READING TEXT
********

In either case, the whole chimney counter flashing is a hack job on it's BEST day. That looks just awful.


----------



## craig11152 (Jun 20, 2015)

Bridgett34 said:


> I don't know what you mean by second roof? This was a tear off an new install. This is a first story roof (ranch). What was there before the tear off was a architectural shingle as well.
> 
> The shingles are so so so tight up against every side of my skylights and thought maybe that was why they were buckling up like that. So, you think the chimney part looks okay? Here are couple other pics. Looks like they didn't know how to get anything flat! Also, they really dinged up my flashing around chimney and looks yucky. Adding this with my dilemma of inadequate ridge vent, makes me want to just tear off and do whole roof with weatherwatch only :vs_karate:


By second roof I didn't mean second layer I just meant the house had an original roof and that's not it. And no I don't mean the chimney flashing is OK. If its cut in to the mortar then its ugly but livable If its just nailed against the brick and caulked its ugly and NOT proper procedure. Any time I've seen a flashing that looks like that its rarely cut in to the mortar.


----------



## craig11152 (Jun 20, 2015)

CompleteW&D said:


> Hey Craig.... to me that chimney counter flashing looks odd. It appears to be too thick for metal. What do you think it is???


my guess its aluminum but it was originally just stuck on with a bunch of roofing mastic. Then the second guys, instead of ripping it out and doing it right stuck a pry bar under it and tried to break the mastic seal just enough to get new steps behind it. That's what I think. Thats why it looks fat because of the tar behind it and that's why its all bent pulling it away enough for a new step.


----------



## CompleteW&D (Sep 4, 2015)

craig11152 said:


> my guess its aluminum but it was originally just stuck on with a bunch of roofing mastic. Then the second guys, instead of ripping it out and doing it right stuck a pry bar under it and tried to break the mastic seal just enough to get new steps behind it. That's what I think. Thats why it looks fat because of the tar behind it and that's why its all bent pulling it away enough for a new step.

********

[Records excerpted from a collection]
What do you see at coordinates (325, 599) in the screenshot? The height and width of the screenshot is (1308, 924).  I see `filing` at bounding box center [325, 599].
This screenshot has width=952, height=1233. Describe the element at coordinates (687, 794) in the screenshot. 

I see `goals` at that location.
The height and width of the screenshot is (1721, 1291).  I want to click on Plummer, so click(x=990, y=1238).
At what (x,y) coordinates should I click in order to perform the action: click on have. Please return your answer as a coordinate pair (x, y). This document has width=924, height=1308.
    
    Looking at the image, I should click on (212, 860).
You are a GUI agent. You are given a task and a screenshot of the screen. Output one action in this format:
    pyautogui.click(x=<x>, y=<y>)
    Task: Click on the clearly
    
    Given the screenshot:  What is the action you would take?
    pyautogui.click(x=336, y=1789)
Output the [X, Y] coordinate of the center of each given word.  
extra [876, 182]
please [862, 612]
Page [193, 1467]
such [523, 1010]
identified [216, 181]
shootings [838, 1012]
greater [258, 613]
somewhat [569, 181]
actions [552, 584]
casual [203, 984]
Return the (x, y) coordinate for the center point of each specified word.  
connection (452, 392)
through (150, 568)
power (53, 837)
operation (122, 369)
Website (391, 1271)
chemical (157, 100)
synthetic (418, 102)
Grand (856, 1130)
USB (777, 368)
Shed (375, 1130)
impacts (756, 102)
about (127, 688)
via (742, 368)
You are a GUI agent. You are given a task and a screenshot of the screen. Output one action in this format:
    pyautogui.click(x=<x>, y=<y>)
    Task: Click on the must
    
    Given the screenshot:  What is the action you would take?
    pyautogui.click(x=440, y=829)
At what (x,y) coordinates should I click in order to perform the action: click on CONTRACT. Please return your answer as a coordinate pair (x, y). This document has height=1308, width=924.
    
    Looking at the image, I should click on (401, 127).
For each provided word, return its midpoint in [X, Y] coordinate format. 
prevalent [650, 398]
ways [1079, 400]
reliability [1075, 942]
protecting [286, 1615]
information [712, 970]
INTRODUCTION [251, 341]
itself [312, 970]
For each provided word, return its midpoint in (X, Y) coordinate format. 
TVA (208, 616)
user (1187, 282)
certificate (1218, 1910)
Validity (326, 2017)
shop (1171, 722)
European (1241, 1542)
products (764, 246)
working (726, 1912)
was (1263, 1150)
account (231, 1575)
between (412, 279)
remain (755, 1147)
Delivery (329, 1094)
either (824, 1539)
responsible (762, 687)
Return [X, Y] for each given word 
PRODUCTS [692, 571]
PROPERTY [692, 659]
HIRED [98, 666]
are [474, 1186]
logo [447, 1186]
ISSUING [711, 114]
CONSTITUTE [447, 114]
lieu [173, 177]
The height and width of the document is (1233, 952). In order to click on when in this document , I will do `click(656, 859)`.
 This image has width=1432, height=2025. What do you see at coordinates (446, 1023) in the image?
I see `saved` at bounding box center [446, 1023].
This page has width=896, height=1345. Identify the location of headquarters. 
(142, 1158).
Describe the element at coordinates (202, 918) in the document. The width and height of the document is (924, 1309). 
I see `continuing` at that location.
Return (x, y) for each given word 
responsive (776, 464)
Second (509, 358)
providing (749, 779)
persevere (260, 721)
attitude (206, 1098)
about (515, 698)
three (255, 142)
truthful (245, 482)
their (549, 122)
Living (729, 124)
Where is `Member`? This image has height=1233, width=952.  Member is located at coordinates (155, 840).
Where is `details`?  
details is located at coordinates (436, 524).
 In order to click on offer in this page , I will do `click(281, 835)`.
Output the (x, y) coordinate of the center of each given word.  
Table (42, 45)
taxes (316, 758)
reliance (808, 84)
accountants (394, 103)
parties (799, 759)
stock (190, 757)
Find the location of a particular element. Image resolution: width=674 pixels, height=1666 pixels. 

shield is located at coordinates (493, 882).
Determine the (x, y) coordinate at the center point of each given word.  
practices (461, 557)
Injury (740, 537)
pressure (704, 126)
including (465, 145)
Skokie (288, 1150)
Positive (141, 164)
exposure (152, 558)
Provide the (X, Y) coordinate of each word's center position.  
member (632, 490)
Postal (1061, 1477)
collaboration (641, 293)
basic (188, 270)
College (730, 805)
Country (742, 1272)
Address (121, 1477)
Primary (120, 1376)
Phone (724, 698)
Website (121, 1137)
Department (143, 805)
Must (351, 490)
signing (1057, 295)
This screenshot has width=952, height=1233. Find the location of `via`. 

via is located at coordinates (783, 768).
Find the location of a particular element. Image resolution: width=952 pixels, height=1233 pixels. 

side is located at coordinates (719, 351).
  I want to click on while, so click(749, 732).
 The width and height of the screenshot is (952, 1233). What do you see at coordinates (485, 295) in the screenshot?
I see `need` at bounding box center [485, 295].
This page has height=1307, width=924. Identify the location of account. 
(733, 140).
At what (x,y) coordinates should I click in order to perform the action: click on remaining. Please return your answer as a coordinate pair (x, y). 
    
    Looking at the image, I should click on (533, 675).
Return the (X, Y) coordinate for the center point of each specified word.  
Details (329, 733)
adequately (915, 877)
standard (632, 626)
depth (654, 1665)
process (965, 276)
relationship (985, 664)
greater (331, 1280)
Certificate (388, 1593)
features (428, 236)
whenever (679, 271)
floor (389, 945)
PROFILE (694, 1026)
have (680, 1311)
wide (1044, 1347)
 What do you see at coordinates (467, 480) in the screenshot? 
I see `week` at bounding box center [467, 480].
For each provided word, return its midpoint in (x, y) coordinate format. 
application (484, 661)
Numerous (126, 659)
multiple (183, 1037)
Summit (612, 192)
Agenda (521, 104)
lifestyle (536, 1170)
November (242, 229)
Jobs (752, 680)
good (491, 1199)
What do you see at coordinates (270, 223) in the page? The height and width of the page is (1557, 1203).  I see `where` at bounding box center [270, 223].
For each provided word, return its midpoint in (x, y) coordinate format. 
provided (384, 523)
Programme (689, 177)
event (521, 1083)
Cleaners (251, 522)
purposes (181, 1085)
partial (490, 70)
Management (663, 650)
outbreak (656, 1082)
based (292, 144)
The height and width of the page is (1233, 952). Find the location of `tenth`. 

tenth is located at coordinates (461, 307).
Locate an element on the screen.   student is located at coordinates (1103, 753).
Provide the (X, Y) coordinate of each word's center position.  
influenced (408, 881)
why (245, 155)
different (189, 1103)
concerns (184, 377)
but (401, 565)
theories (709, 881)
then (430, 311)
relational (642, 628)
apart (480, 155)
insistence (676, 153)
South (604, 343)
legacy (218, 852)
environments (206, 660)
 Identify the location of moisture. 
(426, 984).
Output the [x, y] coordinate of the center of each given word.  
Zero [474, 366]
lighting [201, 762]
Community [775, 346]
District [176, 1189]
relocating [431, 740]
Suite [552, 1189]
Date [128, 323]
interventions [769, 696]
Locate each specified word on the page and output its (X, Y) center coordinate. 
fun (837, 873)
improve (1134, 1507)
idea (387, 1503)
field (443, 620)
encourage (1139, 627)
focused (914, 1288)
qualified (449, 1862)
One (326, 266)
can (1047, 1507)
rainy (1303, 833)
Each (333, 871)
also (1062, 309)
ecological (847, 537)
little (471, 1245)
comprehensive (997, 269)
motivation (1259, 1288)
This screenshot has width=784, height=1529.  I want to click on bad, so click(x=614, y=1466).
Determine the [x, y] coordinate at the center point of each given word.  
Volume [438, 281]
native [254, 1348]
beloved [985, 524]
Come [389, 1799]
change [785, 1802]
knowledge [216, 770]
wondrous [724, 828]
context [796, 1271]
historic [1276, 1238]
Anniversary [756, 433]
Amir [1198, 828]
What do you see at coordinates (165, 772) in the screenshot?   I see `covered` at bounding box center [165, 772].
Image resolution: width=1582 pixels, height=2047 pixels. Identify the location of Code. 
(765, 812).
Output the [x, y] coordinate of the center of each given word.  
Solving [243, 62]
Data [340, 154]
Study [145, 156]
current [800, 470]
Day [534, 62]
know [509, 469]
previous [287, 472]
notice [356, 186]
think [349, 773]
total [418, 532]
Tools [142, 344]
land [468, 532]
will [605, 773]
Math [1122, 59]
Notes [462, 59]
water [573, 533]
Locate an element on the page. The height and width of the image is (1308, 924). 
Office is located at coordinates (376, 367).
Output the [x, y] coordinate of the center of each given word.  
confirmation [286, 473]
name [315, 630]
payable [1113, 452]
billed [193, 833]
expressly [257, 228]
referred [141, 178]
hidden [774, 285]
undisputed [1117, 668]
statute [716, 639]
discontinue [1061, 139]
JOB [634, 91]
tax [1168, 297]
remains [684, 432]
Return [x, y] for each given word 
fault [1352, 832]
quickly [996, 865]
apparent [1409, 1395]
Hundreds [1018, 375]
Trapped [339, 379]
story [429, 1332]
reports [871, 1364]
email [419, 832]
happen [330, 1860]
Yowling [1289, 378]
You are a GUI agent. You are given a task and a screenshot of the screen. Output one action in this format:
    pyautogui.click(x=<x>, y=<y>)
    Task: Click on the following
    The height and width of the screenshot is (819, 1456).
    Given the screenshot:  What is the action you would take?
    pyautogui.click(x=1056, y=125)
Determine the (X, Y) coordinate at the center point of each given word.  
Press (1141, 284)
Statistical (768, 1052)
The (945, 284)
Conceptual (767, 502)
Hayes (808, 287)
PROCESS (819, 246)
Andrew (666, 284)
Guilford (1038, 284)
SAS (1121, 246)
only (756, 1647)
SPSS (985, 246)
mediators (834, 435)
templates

********

TASKS TO COMPLETE
1. Translate this sentence from the roofing forum thread into Spanish: "And no I don't mean the chimney flashing is OK."
2. In the records, reproduce the lines from the one containing "historic [1276, 1238]" through the one containing "(765, 812).", inclusive.

SOLVED TASKS
1. Y no, no quiero decir que el tapajuntas de la chimenea esté bien.

2.
historic [1276, 1238]
Anniversary [756, 433]
Amir [1198, 828]
What do you see at coordinates (165, 772) in the screenshot?   I see `covered` at bounding box center [165, 772].
Image resolution: width=1582 pixels, height=2047 pixels. Identify the location of Code. 
(765, 812).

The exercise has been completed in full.